Hypervirome - serratus-bio/open-virome GitHub Wiki

A solitary {Virome} graph is as a set of sequencing datasets sharing a common trait, and their collection of viruses.

A {{Hyper-Virome}} is a representation of a multiple {Viromes} and their interactions through common viruses. From each individual {Virome}, all runs (nodes) are aggregated into a single hyper-node, and all per-virus contigs (edges per virome) are aggregated into a single hyper-edge.

Hyper Virome Icon

For example, if each virome {A, B, C} each contain virus X (black outline), then each node {A}, {B}, {C} will contain a hyper-edge to a single virus X node (<X>). The hyper-edge between {A} and <X> will be the aggregation of the 4 contigs from runs in {A}. Therefore, a {{Hyper-Virome}} captures the interactions between each {Virome}.

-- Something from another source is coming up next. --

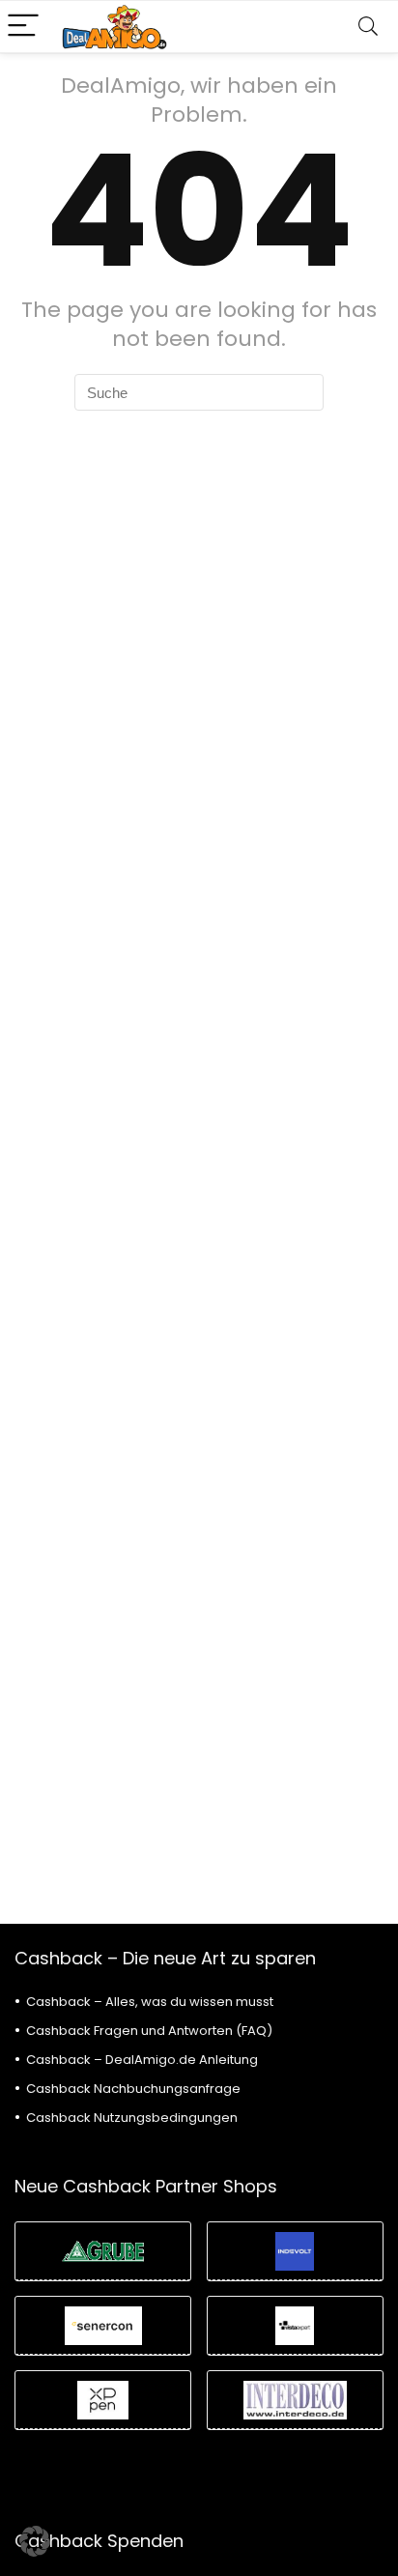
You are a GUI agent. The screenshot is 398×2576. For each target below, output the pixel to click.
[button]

The {{Hyper-Virome}} Graph

The {{Hyper-Virome}} is represented as a weighted undirected, bipartite graph where:

  • Virome Node (square): a set of sequencing runs and their viruses as a {Virome}.
  • Virus Node (hexagon): an abstract unit of virus, defined here as species-like Operational Taxonomic Units (sOTU) of RNA viruse (See: palmDB)
  • Edge (solid line): the aggregated set of contigs within the virome matching the virus
  • Edge (weight): line thickness is scaled by virome-virus 'Vrank', or a measure of importance within the virome

image

The {{SRA Genus}} spans 236,788 sequencing datasets, which make up 4,451 individual {Genus} viromes (one per taxonomic genus). The 71,497 RNA virus nodes interlink the viromes with 176,902 edges, the summary of 819,696 individual contigs.